Santo
Antônio - A Cidade que não existe mais
O jornalista, escritor,
superintendente de turismo do estado de Rondônia Julio Olivar Benedito, vai
apresentar a sociedade portovelhense, um dos livros mais completos sobre a
história de Santo Antônio do Rio Madeira. “A Cidade que Não Existe Mais”.

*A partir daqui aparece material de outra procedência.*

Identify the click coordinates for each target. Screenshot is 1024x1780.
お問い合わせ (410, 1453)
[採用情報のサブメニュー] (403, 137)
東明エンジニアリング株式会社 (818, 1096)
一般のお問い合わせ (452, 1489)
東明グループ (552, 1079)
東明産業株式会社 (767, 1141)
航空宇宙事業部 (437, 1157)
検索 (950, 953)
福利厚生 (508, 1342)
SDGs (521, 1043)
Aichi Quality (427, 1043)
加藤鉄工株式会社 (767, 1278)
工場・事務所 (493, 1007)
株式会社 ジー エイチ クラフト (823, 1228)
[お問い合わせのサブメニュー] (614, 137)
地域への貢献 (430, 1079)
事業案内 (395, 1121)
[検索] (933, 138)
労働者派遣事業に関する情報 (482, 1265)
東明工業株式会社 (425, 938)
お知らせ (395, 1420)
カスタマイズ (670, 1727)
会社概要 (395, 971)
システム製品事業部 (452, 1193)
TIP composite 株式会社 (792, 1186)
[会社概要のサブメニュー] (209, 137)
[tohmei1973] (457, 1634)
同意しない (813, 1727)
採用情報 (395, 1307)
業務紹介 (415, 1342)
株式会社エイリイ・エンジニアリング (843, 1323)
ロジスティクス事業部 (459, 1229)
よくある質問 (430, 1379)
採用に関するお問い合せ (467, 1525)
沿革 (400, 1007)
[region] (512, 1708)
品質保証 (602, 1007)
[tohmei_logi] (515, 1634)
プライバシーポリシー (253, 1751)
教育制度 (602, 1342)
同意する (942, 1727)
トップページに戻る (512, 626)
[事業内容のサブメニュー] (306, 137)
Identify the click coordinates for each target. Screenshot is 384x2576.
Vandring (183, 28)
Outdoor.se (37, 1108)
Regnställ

Julio apesar de não ser historiador de formação acadêmica, da um banho de
história, de uma história jamais encontrada nos livros sobre a história
regional e em especial a de Rondônia. Santo Antônio sempre é lembrada nos
livros de historiadores especializados como uma cidade violenta e imunda, pois
todos se baseiam no famoso “relatório” escrito por Oswaldo Cruz quando esteve
por aqui contratado pela empresa de Percival Farquar. Olivar foi fundo na
pesquisa e nos mostra uma Santo Antonio cheia de vida social, urbana, inclusive
com clube recreativo, e mais que ativo na política mato-grossense. Santo
Antônio por muitos anos foi considerado o maior município do mundo, assim como
o maior produtor de borracha do planeta.
Tive a honra de ter acesso
ao livro, inclusive já o li todo. Posso afirmar que apesar do autor dizer, que
a linguagem utilizada em sua concepção é a jornalística, aconselho todos os
estudiosos da história de Rondônia e em especial a de Porto Velho, ler a
história da Cidade que Não Existe Mais. Pode não ser uma livro de história,
mas, é para historiador pesquisar.
ENTREVISTA
Zk – Você é de onde?
Júlio Olivar – Sou de Minas
uma cidadezinha chamada Poço Fundo que até hoje tem 15 mil habitantes e fica
quase na divisa com o estado de São Paulo. É um universo caipira de onde herdei
esse sotaque, esse jeito de ser e de ver o mundo. Nasci em 1973. Moro em Rondônia desde 1998.
Zk – Por que Rondônia?
Júlio Olivar – Vim pra
conhecer. Sempre nas férias eu saia para algum lugar do Brasil a grana era
curta e por isso viajava de ônibus e nisso de conhecer, passei por 18 estados.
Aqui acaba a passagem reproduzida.